Valkyrie is an American doom metal band from Harrisonburg, Virginia.

Biography
Driven by brothers Jake and Pete Adams, Valkyrie draws from pre-metal style to create a stoner metal sound. They formed in summer 2002 as a three-piece consisting of vocalist/guitarist Jake Adams, bassist Eric Seaman, and drummer Luke Shafer. In 2004 Jake's brother Pete was introduced on second guitar and a five-song demo was recorded at a local college radio station. Shafer soon departed and was replaced by Mike Hoke on drums and a new demo, Sunlight Shines, and a split 7-inch with VOG were recorded. Seaman and Hoke parted ways with the band at the end of 2004 and were replaced by bassist Nick Crabill and drummer Nic McInturff. This line-up recorded the eponymous debut album, which was released by Twin Earth Records. In early 2006 Valkyrie again parted ways with its rhythm section and recruited current bassist Will Barry-Rec and drummer Gary Isom (Spirit Caravan, Pentagram). Isom and Valkyrie parted ways in mid-2007 and Valkyrie recruited drummer Warren Hawkins.

- **SUPPLIED MATERIAL**
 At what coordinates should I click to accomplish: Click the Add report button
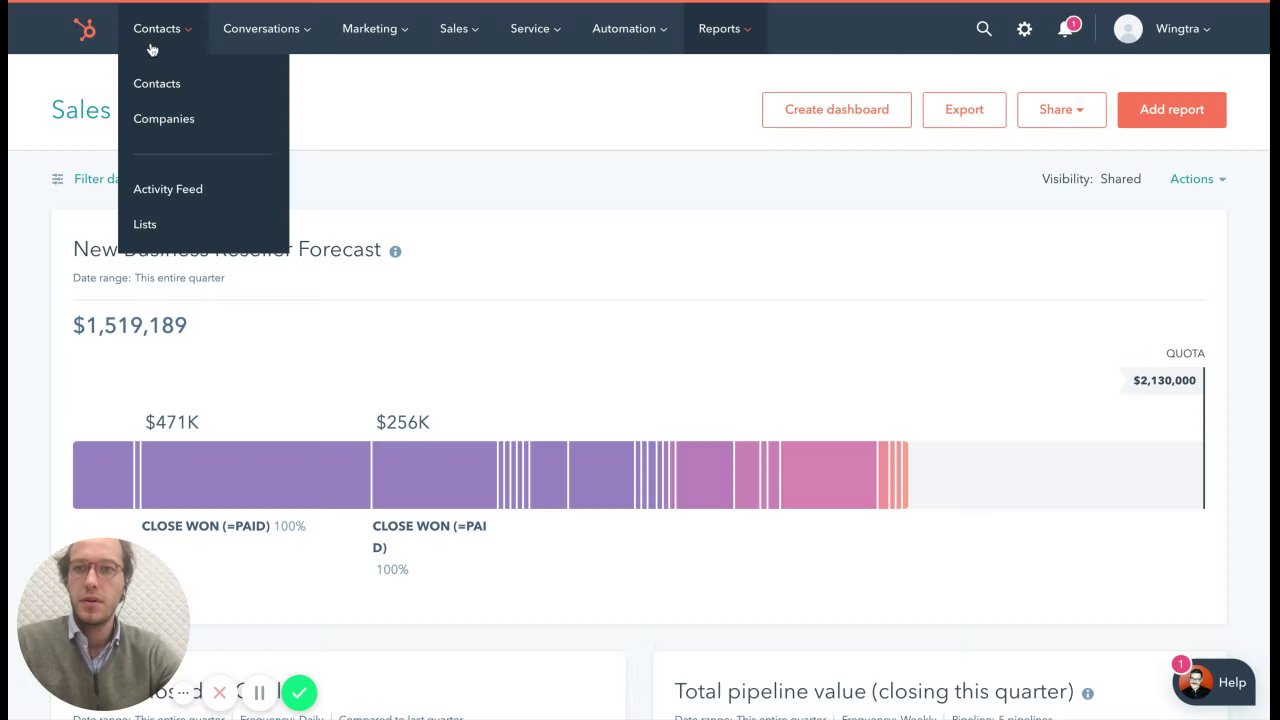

- **EXERCISES**
#1 Translate this sentence from the passage about the band Valkyrie into Spanish: "They formed in summer 2002 as a three-piece consisting of vocalist/guitarist Jake Adams, bassist Eric Seaman, and drummer Luke Shafer."
#2 Continue the passage about the band Valkyrie from its final sentence, keeping the same encyclopedic tone.

- **RESPONSES TO THE EXERCISE**
#1 Se formaron en el verano de 2002 como un trío integrado por el vocalista y guitarrista Jake Adams, el bajista Eric Seaman y el baterista Luke Shafer.

#2
Members
Current members
Jake Adams - guitar, vocals (2002–present)
Pete Adams - guitar, vocals (2004–present)
Alan Fary - bass (2012–present)
Warren Hawkins - drums (2007–present)

Former members
Eric Seaman - bass (2002-2004)
Luke Shafer - drums (2002-2004)
Mike Hoke - drums (2004)
Nick Crabill - bass (2004-2006)
Nic McInturff - drums (2004-2006)
Gary Isom - drums (2006-2007)
Will Barry-Rec - bass (2006-2012)

Discography
 Split 7-inch with VOG (2005 self-released)
 Valkyrie (2006 Twin Earth Records)
 Split 7-inch with Bible of the Devil (2008 Heavy Birth), red and blue vinyl
 Man of Two Visions (2010 Noble Origin)
 Valkyrie/Earthling split 7-inch (2012 Tension Head Records)
 Shadows (2015 Relapse Records)
 Fear (2020 Relapse Records)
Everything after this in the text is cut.